Baca berita dengan sedikit iklan, klik di sini
Di Manama, di sepanjang jalan menuju Bandar Udara Internasional Bahrain, terpampang aneka foto Raja Abdullah dari Arab Saudi. Dalam berbagai ukuran, beberapa menunjukkan ia sedang melakukan salat.
Kemesraan rezim yang berkuasa di Bahrain dengan raja tetangganya (Arab Saudi) itu memang bukan sesuatu yang disembunyikan sekarang ini. Di pojok-pojok strategis di Kota Manama, bendera hijau Saudi dipajang berpasangan dengan bendera putih-merah Bahrain.
Sudah setahun tentara Arab Saudi yang tergabung dalam pasukan gabungan GCC, kelompok negara-negara Arab dan Teluk, bercokol di negeri berpenduduk 1,2 juta itu. "Untuk membantu Bahrain mengatasi perlawanan kelompok oposisi," begitu pernyataan Komisi Hak Asasi Bahrain (BCHR). Sejak 14 Februari tahun lalu, ratusan aktivis turun ke jalan dan menuntut reformasi politik serta kesetaraan hak bagi kaum mayoritas Syiah.
Seperti gerakan Musim Semi Arab di negara-negara Arab belakangan ini, gerakan reformasi yang berlangsung sejak 14 Februari 2011 itu disokong kaum muda. Mereka menginginkan reformasi politik dan keadilan bagi kaum mayoritas Syiah—jumlahnya meliputi 70 persen penduduk tapi hanya diwakili oleh segelintir orang dalam kabinet Raja Bahrain Hamad bin Isa al-Khalifa, dan tidak memiliki keistimewaan layaknya mayoritas.

- Latihan Singkat -
Menurut teks tentang Bahrain di atas, berapa persen penduduk Bahrain yang merupakan kaum Syiah?

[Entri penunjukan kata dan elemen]
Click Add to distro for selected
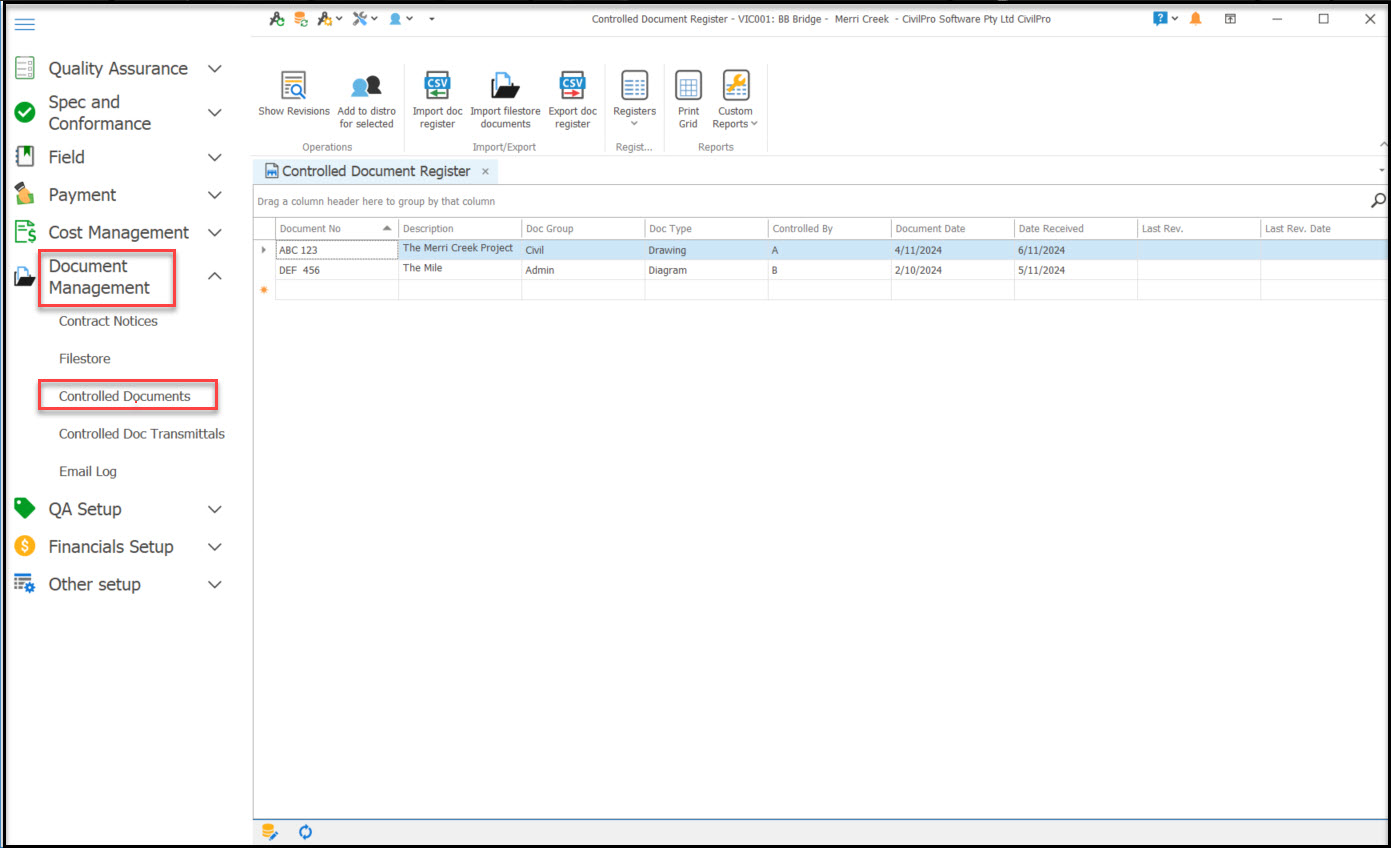(366, 87)
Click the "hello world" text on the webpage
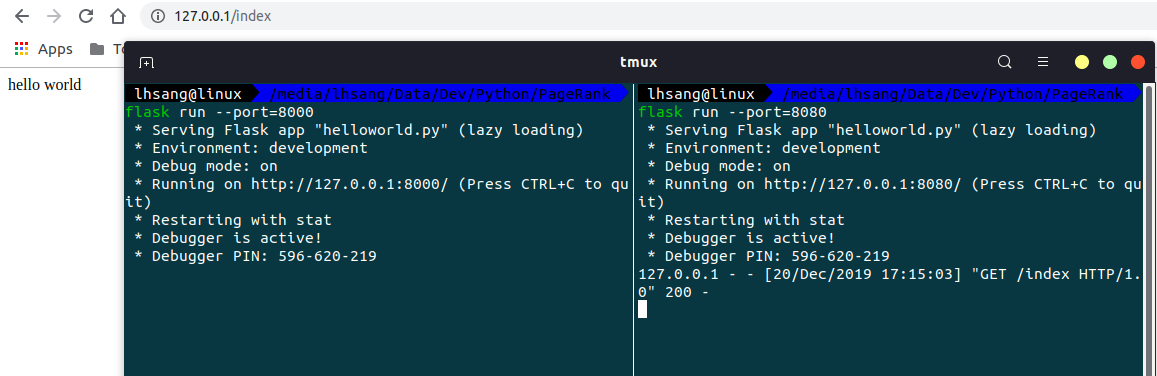Screen dimensions: 1157x376 click(x=44, y=85)
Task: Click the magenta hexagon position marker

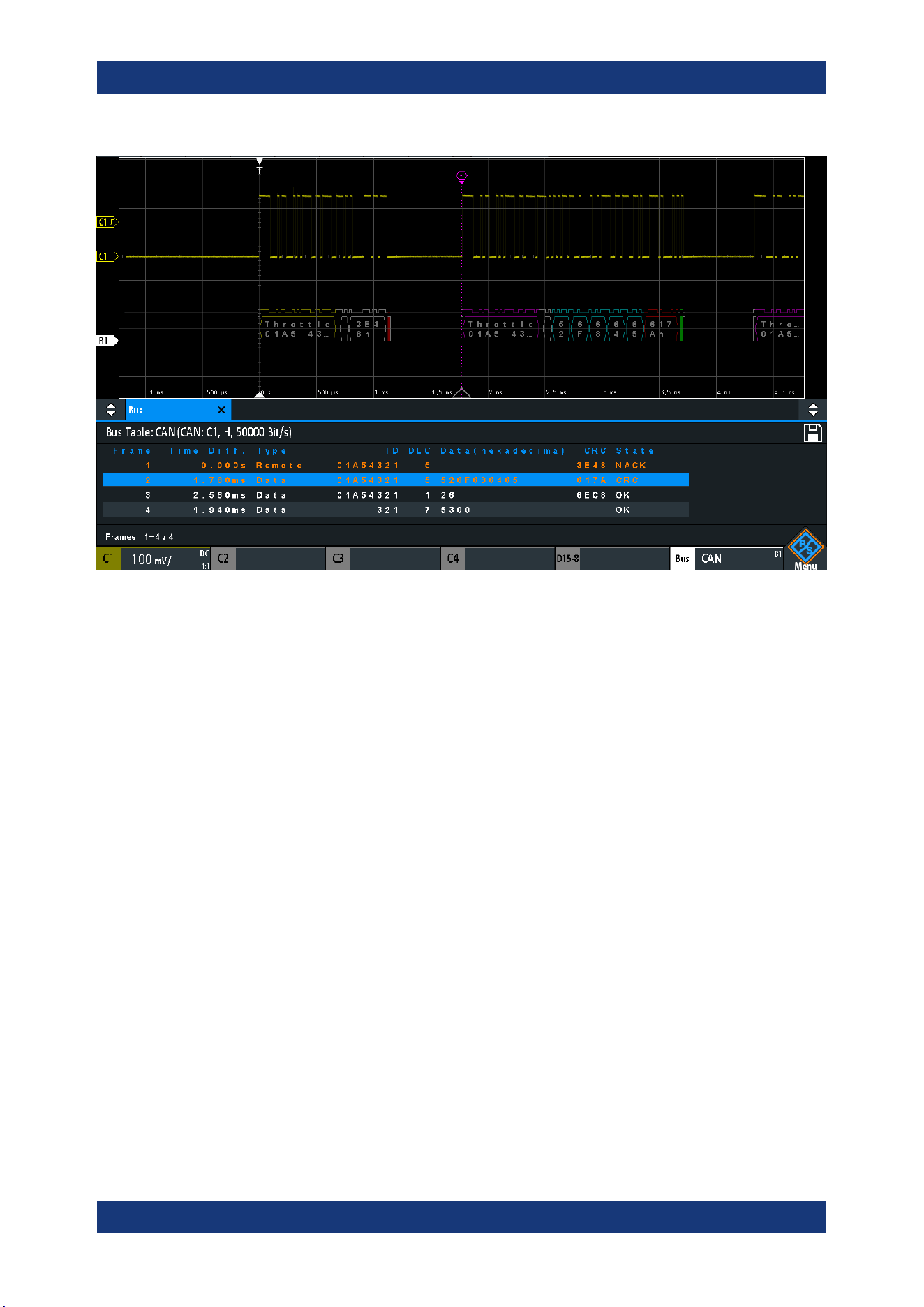Action: (x=461, y=177)
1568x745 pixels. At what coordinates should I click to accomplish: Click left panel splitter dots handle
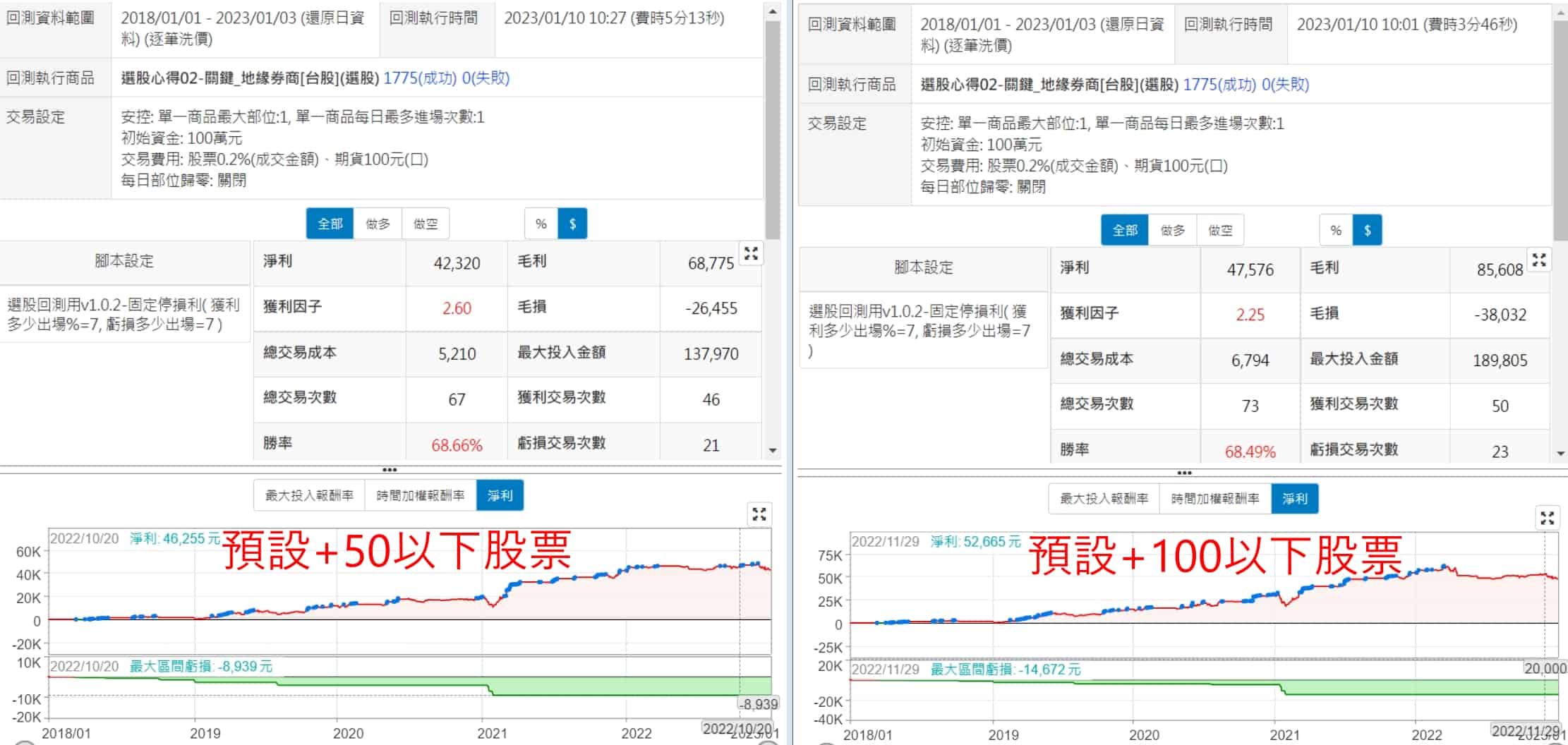pos(390,470)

- Tugas Terselesaikan -
Kaum Syiah meliputi 70 persen penduduk Bahrain.